Fifteen-year-old David Ralfe knows that with “warmth, guidance, and gentle nudging”, Kate, his anorexic girlfriend, can be guided towards a healthier existence. But life is always messier than its theoretical counterpart — and there is just so much mess to contend with: Kate’s family, who don’t know and then don’t want to know about their daughter’s illness; an incompetent, patronising NHS; and Ralfe’s own desire for control. Although (his diary insists) he is “pretty cool under pressure”, this might just be too much for anyone to deal with.
demonstrates a masterful control over the audience’s emotions, yanking heartstrings this way and that
Over a decade later, standing onstage in Summerhall, Ralfe’s narration of his story is interweaved with excerpts from his old diary, which are full of youthful optimism, naïvety and anger — a reminder of a time when everything felt that little bit more intense. The heroin-high of being in love for the first time; frustrations with parents (his own and Kate’s), and with school; anger at his stupid, shallow schoolmates, and at glossy body-trashing magazines most of — all feature prominently. Most of all, though, the diary entries are about Kate: Tell Me Anything is a chronicle of the near-intolerable joys of utter devotion, and the aching sadness of seeing a loved one wither.

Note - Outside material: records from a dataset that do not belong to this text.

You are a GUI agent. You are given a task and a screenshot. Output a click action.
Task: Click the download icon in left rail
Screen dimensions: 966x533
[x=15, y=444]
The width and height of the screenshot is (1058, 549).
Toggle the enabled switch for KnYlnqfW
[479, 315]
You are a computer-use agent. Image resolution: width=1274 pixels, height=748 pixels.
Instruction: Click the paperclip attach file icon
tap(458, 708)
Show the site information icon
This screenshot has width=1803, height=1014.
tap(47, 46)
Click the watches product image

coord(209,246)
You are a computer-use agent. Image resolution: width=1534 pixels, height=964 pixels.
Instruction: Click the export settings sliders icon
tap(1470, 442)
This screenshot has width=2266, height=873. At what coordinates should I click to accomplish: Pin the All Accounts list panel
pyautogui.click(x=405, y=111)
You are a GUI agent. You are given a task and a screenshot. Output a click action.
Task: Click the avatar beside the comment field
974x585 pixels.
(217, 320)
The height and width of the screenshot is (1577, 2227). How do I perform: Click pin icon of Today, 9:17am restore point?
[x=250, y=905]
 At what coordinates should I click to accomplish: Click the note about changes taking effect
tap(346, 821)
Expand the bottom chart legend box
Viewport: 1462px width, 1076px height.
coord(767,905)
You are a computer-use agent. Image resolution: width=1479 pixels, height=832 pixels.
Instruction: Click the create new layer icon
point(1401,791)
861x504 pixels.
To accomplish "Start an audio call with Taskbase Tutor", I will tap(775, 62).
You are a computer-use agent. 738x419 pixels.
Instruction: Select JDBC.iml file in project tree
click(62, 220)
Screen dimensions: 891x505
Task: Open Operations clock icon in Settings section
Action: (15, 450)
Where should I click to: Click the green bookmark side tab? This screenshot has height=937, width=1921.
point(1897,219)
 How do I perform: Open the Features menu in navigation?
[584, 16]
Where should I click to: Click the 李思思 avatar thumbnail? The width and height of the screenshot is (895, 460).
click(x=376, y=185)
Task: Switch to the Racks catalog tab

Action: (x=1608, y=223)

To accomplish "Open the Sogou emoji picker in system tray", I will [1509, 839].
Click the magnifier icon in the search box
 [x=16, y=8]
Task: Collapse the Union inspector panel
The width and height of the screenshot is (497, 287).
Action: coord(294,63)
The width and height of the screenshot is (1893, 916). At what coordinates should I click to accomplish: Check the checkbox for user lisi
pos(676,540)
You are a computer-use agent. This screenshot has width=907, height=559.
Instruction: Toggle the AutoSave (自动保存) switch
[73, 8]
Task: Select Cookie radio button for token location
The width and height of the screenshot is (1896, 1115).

The set is minimal, yet phenomenally effective, supplementing Ralfe’s strikingly honest performance with a rich layer of visual storytelling. A metal chair and glass cube occupy either end of the stage, which is otherwise cluttered with thin, grey cylinders. Ralfe gingerly negotiates this odd, knee-high forest, occasionally disrupting the order as his 15-year-old self tries and fails again and again to assert some sense of control over the unenviable circumstances in which he finds himself.
Ralfe himself — as the writer, narrator, and partial subject — is the lynchpin of the show; so it’s fortunate that he is a capable, charming ringmaster. He demonstrated a masterful control over the audience’s emotions, yanking heartstrings this way and that, conjuring dead silence and peals of laughter as the moment demanded. (Yes, laughter: for a show about an eating disorder, Tell Me Anything is surprisingly funny.)
Like On The Run’s previous, show, So It Goes, Tell Me Anything centres on an experience which people often find too difficult to even begin to discuss. On The Run’s skill, sensitivity and uncompromising candour makes this courageous production a worthy addition to a necessary conversation.